What are the ways to visualize tomographic images?
In section mode, images can be visualized as axial, sagittal, coronal, or oblique sections, or even as curved sections (also known as multiplanar reformations [MPRs]). Curved MPRs are commonly used to analyze vascular structures on CT or MR angiography.
In volume mode, images can be visualized with the following renderings ( Figure 4-3 ):
- • Maximum intensity projection (MIP): A 2D rendered image is displayed in which the gray scale intensity assigned to each pixel is the maximum of the intensities of all voxels encountered along the projection axis. This is most commonly used when objects of interest are the brightest in the image (e.g., enhancing vessels and osseous or calcified structures).
- • Minimum intensity projection (MinIP): A 2D rendered image is displayed in which the gray scale intensity assigned to each pixel is the minimum of the intensities of all voxels encountered along the projection axis. This is most commonly used when objects of interest are the darkest in the image (e.g., lungs, air-filled tracheobronchial tree, and air-filled bowel).
- • Surface-shaded display (SSD): A 2D rendered image of an object surface is displayed. This is infrequently used given the availability of volume rendering techniques.

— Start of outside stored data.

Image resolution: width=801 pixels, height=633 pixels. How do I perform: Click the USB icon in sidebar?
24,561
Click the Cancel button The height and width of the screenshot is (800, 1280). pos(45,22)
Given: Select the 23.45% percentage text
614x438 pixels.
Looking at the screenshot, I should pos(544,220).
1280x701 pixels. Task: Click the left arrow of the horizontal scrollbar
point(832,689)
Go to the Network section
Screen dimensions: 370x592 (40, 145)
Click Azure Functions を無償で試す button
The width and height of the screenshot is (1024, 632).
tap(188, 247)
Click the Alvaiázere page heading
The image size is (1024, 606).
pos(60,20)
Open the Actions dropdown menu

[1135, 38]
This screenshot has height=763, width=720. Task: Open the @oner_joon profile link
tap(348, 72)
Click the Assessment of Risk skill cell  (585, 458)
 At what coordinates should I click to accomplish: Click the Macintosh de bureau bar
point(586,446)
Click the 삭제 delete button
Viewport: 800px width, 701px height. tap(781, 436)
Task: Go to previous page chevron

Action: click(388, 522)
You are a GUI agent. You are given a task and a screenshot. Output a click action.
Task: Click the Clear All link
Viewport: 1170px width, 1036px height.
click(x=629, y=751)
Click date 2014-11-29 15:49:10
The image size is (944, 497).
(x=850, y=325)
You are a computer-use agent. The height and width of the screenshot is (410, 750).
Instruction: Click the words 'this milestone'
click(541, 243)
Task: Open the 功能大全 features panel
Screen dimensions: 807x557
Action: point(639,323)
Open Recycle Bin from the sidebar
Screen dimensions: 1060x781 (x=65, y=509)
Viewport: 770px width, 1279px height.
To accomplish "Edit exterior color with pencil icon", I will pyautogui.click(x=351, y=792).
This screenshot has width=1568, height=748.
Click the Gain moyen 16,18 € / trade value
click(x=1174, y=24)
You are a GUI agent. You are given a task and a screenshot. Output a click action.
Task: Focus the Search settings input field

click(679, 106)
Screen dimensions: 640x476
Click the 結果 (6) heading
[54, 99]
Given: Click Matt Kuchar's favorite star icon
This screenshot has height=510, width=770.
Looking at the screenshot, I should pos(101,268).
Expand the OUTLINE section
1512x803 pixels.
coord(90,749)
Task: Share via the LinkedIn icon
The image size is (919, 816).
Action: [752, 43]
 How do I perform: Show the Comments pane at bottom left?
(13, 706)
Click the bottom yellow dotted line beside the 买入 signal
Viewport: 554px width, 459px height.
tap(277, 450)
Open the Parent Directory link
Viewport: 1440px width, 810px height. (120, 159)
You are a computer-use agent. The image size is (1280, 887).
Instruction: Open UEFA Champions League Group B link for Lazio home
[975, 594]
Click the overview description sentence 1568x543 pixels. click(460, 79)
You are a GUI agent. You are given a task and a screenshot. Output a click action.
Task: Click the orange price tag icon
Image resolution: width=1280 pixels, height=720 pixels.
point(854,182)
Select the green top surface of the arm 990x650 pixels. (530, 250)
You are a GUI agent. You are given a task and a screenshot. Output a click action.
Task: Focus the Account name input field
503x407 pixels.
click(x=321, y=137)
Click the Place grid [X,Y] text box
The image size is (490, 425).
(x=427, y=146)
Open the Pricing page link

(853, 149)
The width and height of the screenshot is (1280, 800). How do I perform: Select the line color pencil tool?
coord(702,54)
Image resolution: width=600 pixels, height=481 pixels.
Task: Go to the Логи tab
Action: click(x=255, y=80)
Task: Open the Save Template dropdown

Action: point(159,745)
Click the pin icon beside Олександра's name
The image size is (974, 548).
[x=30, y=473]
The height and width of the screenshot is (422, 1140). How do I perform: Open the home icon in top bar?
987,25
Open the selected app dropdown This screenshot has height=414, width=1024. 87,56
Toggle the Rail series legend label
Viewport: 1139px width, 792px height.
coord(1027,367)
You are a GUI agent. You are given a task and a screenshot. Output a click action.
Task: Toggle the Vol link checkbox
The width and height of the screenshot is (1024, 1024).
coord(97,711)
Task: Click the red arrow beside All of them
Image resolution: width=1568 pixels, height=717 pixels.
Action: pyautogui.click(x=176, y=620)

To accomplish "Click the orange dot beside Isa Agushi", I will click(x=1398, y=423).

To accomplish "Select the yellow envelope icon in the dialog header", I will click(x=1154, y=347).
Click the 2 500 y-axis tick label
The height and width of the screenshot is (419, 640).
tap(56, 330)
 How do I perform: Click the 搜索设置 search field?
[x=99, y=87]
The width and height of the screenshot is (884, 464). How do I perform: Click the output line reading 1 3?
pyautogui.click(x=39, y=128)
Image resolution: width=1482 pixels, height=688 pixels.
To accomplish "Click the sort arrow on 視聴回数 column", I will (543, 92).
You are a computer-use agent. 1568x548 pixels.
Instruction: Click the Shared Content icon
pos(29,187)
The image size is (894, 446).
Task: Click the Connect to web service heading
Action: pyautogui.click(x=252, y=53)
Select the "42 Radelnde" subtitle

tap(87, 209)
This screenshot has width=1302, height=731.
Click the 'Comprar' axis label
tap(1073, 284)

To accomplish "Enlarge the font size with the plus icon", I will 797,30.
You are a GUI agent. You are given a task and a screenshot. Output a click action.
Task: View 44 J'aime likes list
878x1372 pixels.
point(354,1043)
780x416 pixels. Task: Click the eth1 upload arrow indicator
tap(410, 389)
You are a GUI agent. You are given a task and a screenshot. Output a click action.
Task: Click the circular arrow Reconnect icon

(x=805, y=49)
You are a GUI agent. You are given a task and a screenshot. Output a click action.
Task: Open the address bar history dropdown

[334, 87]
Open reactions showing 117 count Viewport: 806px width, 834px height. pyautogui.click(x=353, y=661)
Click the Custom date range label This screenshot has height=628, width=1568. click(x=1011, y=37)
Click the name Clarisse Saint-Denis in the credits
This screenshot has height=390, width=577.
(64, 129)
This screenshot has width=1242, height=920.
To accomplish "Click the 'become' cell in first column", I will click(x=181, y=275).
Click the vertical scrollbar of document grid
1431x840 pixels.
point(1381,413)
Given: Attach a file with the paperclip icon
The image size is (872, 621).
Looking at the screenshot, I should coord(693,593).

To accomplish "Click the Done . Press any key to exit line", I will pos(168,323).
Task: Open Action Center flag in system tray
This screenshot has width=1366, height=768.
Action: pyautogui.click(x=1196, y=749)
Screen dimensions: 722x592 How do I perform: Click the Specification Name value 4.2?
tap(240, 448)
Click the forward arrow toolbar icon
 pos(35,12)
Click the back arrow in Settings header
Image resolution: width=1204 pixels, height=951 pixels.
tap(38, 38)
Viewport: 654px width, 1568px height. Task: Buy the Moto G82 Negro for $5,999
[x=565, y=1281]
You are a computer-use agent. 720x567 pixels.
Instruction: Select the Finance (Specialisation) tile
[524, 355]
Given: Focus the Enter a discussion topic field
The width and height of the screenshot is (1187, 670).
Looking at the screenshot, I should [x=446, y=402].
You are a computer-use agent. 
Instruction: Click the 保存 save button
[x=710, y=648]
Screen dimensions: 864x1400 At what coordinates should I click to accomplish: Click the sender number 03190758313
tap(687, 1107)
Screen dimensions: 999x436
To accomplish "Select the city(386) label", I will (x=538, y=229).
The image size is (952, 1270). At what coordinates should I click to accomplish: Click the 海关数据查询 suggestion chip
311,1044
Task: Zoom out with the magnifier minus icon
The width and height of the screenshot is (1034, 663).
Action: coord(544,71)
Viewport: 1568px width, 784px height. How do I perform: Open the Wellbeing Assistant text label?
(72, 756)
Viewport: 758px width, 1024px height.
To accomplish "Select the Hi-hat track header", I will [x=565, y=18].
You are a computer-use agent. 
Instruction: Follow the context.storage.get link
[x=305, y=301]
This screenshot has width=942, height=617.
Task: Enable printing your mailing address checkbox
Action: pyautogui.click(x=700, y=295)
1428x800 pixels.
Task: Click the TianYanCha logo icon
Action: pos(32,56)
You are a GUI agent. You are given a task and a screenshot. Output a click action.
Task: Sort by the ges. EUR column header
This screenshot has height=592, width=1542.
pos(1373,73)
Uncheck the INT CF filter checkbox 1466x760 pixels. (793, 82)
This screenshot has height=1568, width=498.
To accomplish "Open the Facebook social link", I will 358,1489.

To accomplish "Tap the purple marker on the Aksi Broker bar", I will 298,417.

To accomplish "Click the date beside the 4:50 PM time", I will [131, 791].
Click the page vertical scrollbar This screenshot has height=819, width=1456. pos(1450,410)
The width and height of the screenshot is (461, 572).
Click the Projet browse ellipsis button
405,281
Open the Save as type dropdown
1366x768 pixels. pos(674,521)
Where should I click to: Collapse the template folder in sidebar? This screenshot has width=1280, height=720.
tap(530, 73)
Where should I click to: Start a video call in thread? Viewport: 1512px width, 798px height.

- • Volume-rendered (VR): A 2D rendered image of an object volume is displayed in which each voxel is assigned a brightness level or color and an opacity value ranging from 0% to 100%, which can be adjusted interactively as desired. The viewpoint is often external to the object of interest, although it can also be located internal to the object of interest to create virtual endoscopic (also called endoluminal or “fly through”) images. Virtual endoscopy is commonly used in virtual CT colonoscopy to visualize the large bowel and also in virtual CT bronchoscopy to visualize the tracheobronchial tree.